══ Task material
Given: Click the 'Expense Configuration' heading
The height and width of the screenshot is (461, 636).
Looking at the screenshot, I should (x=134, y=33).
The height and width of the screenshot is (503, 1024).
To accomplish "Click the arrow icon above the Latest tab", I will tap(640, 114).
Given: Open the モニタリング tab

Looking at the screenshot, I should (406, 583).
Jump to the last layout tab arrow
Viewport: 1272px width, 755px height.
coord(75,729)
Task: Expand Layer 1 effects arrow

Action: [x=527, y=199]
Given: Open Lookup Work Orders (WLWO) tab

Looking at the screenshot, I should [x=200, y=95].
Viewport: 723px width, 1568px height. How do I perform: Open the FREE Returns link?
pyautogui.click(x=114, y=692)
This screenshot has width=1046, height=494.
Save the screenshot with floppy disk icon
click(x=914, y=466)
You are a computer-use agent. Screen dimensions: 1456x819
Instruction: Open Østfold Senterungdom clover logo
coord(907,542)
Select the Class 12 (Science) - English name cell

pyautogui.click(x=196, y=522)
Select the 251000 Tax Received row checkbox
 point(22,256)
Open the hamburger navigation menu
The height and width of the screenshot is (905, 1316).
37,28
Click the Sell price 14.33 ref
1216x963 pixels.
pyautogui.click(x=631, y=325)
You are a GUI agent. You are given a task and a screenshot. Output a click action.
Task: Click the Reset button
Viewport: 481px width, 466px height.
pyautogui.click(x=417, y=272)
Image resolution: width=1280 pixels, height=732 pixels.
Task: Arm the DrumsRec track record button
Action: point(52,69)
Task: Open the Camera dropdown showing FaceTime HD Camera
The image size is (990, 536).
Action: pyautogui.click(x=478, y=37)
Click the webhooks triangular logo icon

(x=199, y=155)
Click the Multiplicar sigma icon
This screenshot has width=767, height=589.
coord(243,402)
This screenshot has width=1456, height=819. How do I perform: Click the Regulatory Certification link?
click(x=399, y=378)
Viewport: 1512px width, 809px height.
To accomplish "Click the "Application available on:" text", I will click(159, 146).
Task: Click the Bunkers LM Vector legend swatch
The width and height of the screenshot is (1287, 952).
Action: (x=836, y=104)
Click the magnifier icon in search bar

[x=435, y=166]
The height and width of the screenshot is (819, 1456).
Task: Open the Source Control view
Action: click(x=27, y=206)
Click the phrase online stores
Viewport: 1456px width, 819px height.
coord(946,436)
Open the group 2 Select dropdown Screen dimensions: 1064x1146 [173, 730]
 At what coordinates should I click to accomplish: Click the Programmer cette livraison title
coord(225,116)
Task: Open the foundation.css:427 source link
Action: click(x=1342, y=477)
════
[To do] Recast the lines above as a JSON array of strings, with one string per line and blank lines omitted.

[Expected answer]
[
  "Given: Click the 'Expense Configuration' heading",
  "The height and width of the screenshot is (461, 636).",
  "Looking at the screenshot, I should (x=134, y=33).",
  "The height and width of the screenshot is (503, 1024).",
  "To accomplish \"Click the arrow icon above the Latest tab\", I will tap(640, 114).",
  "Given: Open the モニタリング tab",
  "Looking at the screenshot, I should (406, 583).",
  "Jump to the last layout tab arrow",
  "Viewport: 1272px width, 755px height.",
  "coord(75,729)",
  "Task: Expand Layer 1 effects arrow",
  "Action: [x=527, y=199]",
  "Given: Open Lookup Work Orders (WLWO) tab",
  "Looking at the screenshot, I should [x=200, y=95].",
  "Viewport: 723px width, 1568px height. How do I perform: Open the FREE Returns link?",
  "pyautogui.click(x=114, y=692)",
  "This screenshot has width=1046, height=494.",
  "Save the screenshot with floppy disk icon",
  "click(x=914, y=466)",
  "You are a computer-use agent. Screen dimensions: 1456x819",
  "Instruction: Open Østfold Senterungdom clover logo",
  "coord(907,542)",
  "Select the Class 12 (Science) - English name cell",
  "pyautogui.click(x=196, y=522)",
  "Select the 251000 Tax Received row checkbox",
  " point(22,256)",
  "Open the hamburger navigation menu",
  "The height and width of the screenshot is (905, 1316).",
  "37,28",
  "Click the Sell price 14.33 ref",
  "1216x963 pixels.",
  "pyautogui.click(x=631, y=325)",
  "You are a GUI agent. You are given a task and a screenshot. Output a click action.",
  "Task: Click the Reset button",
  "Viewport: 481px width, 466px height.",
  "pyautogui.click(x=417, y=272)",
  "Image resolution: width=1280 pixels, height=732 pixels.",
  "Task: Arm the DrumsRec track record button",
  "Action: point(52,69)",
  "Task: Open the Camera dropdown showing FaceTime HD Camera",
  "The image size is (990, 536).",
  "Action: pyautogui.click(x=478, y=37)",
  "Click the webhooks triangular logo icon",
  "(x=199, y=155)",
  "Click the Multiplicar sigma icon",
  "This screenshot has width=767, height=589.",
  "coord(243,402)",
  "This screenshot has width=1456, height=819. How do I perform: Click the Regulatory Certification link?",
  "click(x=399, y=378)",
  "Viewport: 1512px width, 809px height.",
  "To accomplish \"Click the \"Application available on:\" text\", I will click(159, 146).",
  "Task: Click the Bunkers LM Vector legend swatch",
  "The width and height of the screenshot is (1287, 952).",
  "Action: (x=836, y=104)",
  "Click the magnifier icon in search bar",
  "[x=435, y=166]",
  "The height and width of the screenshot is (819, 1456).",
  "Task: Open the Source Control view",
  "Action: click(x=27, y=206)",
  "Click the phrase online stores",
  "Viewport: 1456px width, 819px height.",
  "coord(946,436)",
  "Open the group 2 Select dropdown Screen dimensions: 1064x1146 [173, 730]",
  " At what coordinates should I click to accomplish: Click the Programmer cette livraison title",
  "coord(225,116)",
  "Task: Open the foundation.css:427 source link",
  "Action: click(x=1342, y=477)"
]